◆ ACTIVITY ◆
Of the lines below, copy those that hold the word "This".

◆ MATERIAL PROVIDED ◆
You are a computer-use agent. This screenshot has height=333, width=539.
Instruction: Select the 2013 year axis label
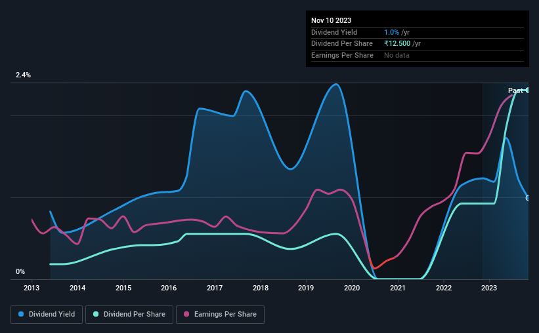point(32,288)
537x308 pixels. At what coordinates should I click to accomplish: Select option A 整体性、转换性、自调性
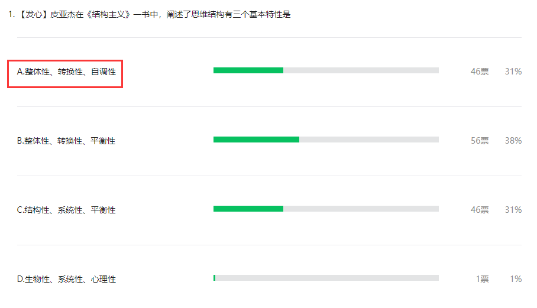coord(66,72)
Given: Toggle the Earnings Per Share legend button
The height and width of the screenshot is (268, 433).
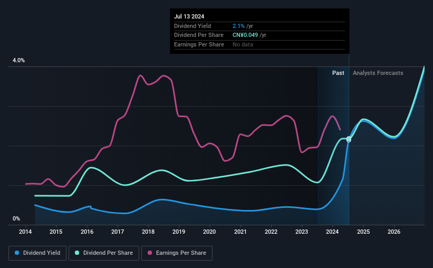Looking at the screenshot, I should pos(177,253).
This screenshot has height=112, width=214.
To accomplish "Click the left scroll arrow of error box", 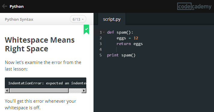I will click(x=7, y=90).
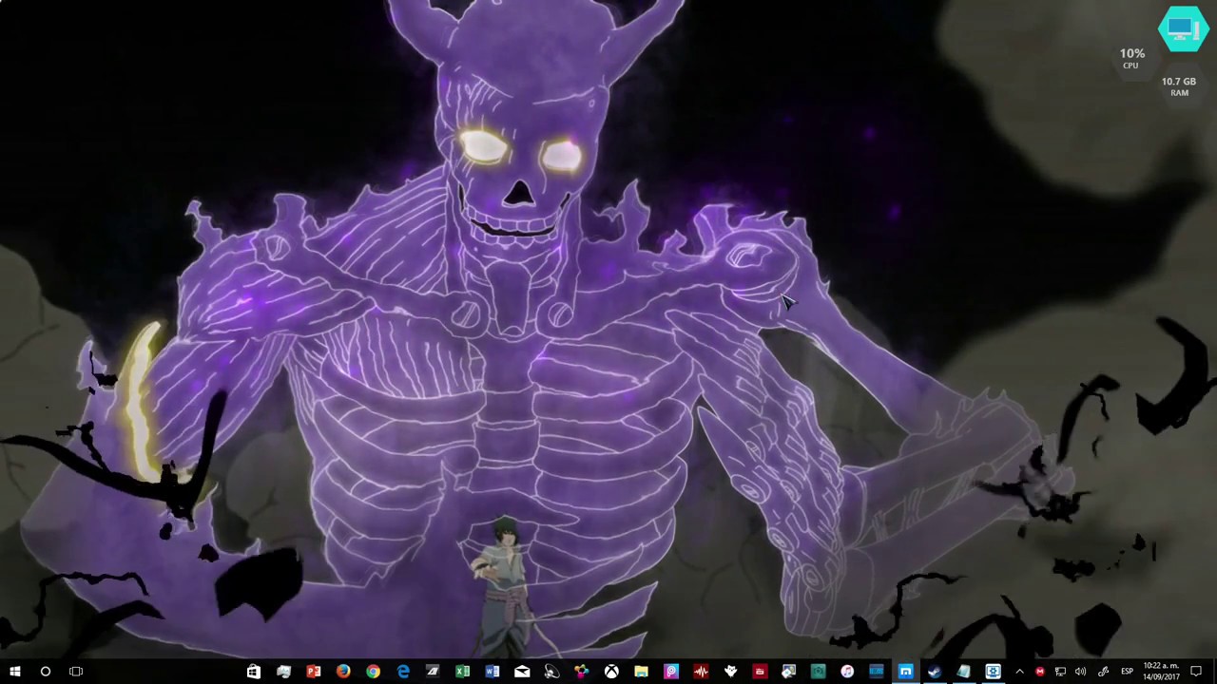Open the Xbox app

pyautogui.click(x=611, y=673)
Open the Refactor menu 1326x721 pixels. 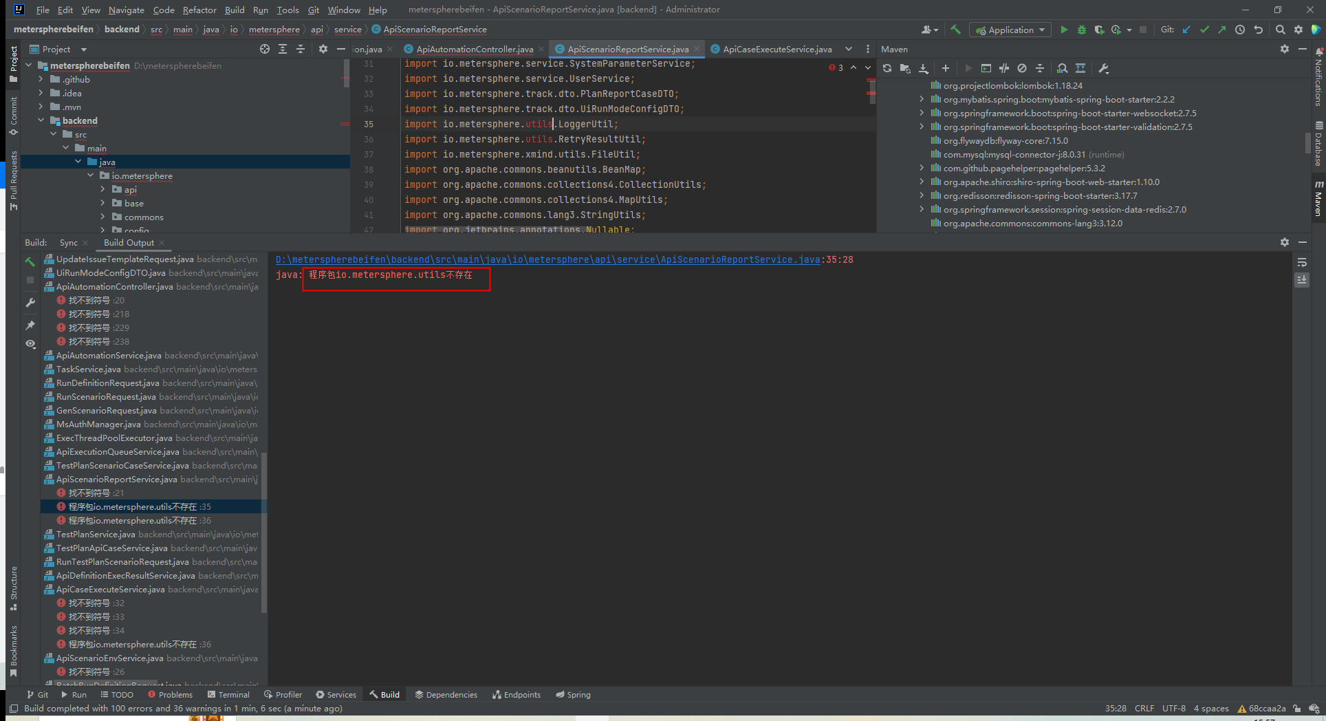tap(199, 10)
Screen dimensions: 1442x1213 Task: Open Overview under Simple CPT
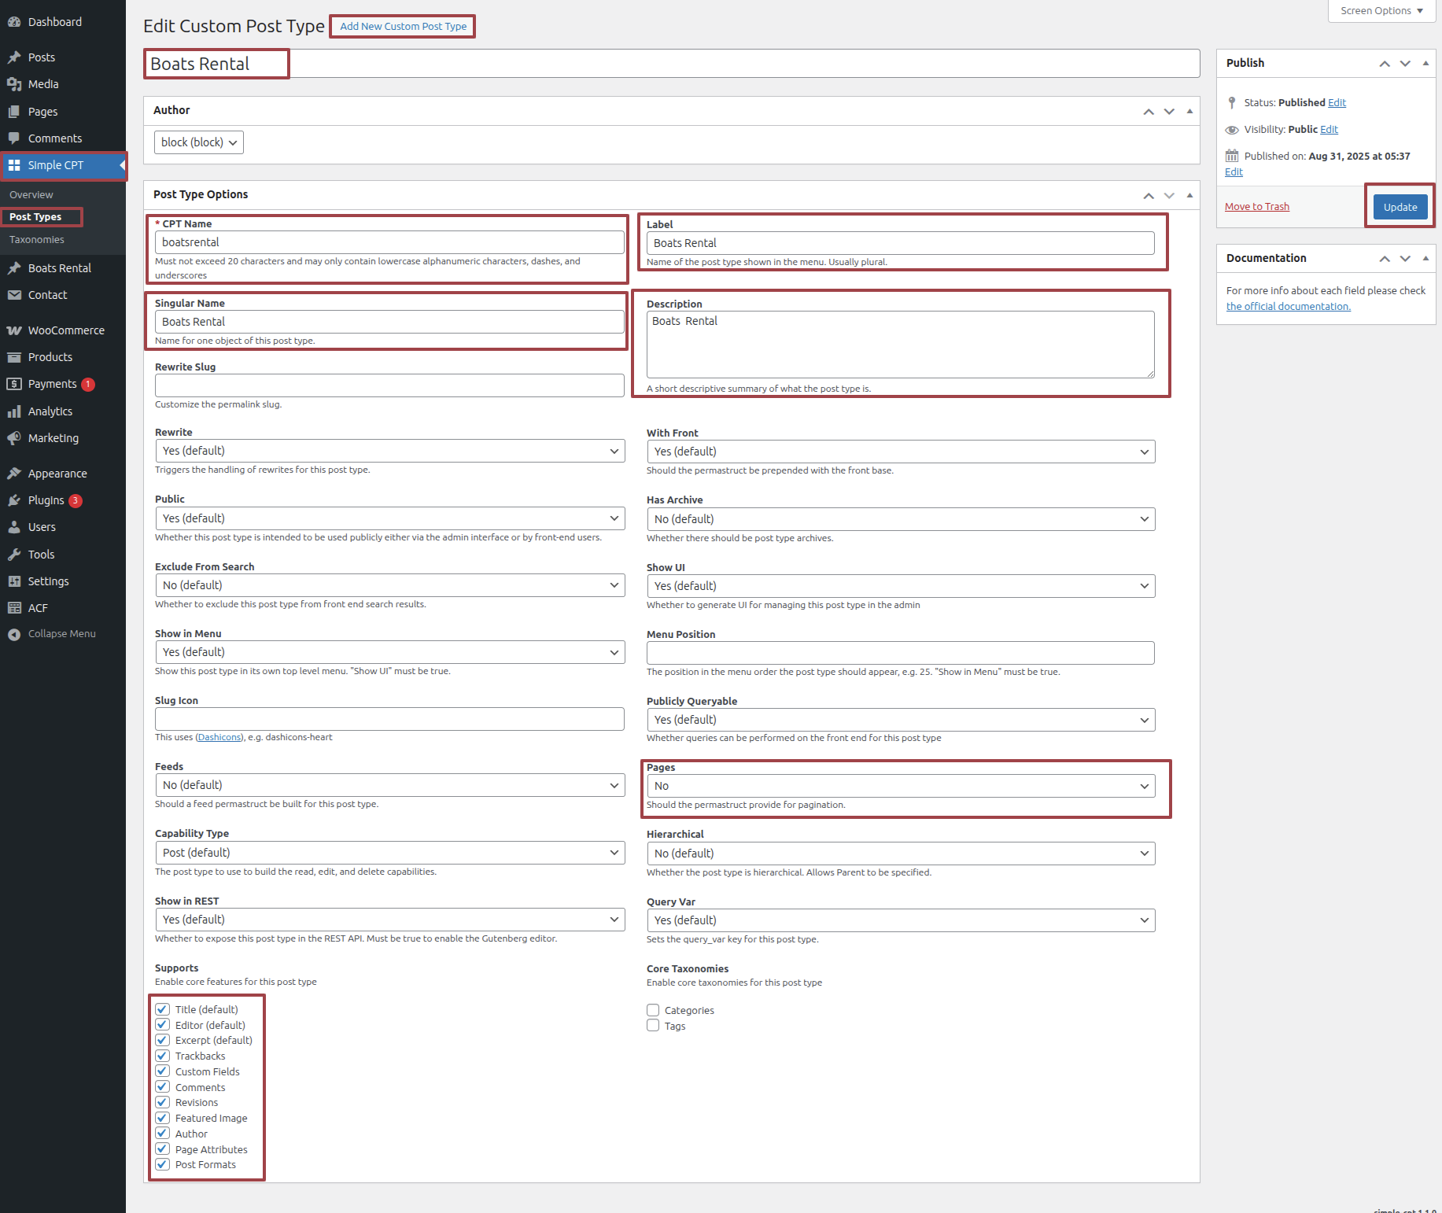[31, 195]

◆ EXERCISE OUTPUT ◆
You are a computer-use agent. This screenshot has height=333, width=539.
This screenshot has height=112, width=214.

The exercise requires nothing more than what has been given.